アリスはというとやたら浮き浮きしている。
魔理沙の家で泊り込みで魔法の勉強ができるなんて・・!
「今日は博麗神社に行ったんでしょ?だからこれから一週間みっちり勉強するわよ!」
「か、勘弁してくれよ・・・。私はお前みたいに引きこもり仕様じゃ・・」
「あら、明後日あたり茸狩り行かないと材料が足りないみたいね。」
それにしてもこのアリス、ノリノリである。
「まぁいっか・・。」魔理沙は溜め息をつくばかり。
一方博麗神社では・・。
「わぁ~、かわいい鬼さんだぁ!」
通りがかった子供連れや若い女性がすいかの姿を見て次々と立ち止まる。
あと怪しい目つきの御新賛も。
カランコロン・・ チャリン・・ パンパン!
今日はいつになく繁盛している。少しぐらいくすねてもバレないだろうが、
誠実さがウリの鬼である以上はそんなことは思いつかないのだ。
「ただいまー!」
人だかりも少なくなってきたところ、霊夢が帰ってきた。
「お・さ・い・せ・ん・おさ・い・せ・ん♪」
口ずさみながら賽銭箱を覗くとそこには・・
無数の五円玉、十円玉。
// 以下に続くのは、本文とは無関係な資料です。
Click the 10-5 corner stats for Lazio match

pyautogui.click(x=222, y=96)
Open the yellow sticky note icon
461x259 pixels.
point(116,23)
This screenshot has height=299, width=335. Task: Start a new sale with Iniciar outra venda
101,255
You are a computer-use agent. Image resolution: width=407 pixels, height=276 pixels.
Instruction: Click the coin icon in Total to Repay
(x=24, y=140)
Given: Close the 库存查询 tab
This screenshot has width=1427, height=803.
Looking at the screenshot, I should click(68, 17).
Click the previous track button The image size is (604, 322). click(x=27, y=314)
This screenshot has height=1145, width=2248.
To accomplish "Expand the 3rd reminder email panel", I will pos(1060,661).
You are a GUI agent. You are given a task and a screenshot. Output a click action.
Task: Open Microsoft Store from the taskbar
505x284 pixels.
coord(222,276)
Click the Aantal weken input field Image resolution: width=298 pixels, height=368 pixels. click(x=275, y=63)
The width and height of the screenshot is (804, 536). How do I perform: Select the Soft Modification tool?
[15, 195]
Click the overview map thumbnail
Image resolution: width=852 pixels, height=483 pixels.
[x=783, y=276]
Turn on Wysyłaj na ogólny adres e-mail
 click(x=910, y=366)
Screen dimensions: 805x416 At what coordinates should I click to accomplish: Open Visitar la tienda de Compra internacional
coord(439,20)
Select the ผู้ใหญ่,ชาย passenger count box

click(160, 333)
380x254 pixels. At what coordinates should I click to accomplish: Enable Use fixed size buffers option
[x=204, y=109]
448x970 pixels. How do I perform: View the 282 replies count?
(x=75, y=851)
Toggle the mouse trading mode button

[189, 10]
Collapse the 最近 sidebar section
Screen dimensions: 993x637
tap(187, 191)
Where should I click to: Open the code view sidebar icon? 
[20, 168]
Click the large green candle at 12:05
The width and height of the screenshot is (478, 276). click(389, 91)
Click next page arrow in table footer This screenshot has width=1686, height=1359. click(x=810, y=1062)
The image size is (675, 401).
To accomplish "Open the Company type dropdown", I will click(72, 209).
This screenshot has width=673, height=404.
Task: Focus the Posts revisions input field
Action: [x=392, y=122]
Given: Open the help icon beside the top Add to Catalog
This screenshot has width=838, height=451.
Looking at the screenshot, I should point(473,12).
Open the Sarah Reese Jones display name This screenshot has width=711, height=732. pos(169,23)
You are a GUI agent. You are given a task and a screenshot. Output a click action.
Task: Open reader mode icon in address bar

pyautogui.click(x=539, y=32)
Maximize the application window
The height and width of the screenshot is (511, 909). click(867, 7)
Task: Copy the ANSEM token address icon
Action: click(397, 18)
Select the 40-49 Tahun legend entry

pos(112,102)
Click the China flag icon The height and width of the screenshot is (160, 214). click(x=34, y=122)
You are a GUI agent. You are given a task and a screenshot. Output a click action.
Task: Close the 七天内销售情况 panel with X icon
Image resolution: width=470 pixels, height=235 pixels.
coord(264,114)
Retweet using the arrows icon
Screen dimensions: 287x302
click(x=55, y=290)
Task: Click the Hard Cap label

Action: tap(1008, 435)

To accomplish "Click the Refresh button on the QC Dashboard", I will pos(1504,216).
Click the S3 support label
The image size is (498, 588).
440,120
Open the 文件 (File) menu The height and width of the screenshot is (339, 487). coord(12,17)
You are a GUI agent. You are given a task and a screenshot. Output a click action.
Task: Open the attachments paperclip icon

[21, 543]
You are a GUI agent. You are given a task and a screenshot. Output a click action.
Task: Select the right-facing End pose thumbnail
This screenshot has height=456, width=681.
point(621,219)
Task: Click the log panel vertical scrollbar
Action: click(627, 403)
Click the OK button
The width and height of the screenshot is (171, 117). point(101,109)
時折100円玉も見られ、更に1万円札が数枚。
「ちょっと!あんたどっから盗ってきたのよ!」霊夢はすいかの髪を強く引っ張った。
「い゛ででででで!鬼はそんなことしないってばぁ!」
そんなことはわかっているのだが、霊夢は悔しかった。
すいかに巫女をやらせたほうが儲かる、自分は結界を守り、妖怪退治を行う
重大な役目があるのに(普段は饅頭食べてお茶を飲むのが仕事)、
酒を飲むのが仕事の鬼に金額がかなわないとは・・。(実際は人を萃めている)
横道に逸れた上、収拾つかなくなりそうなのでこの辺で。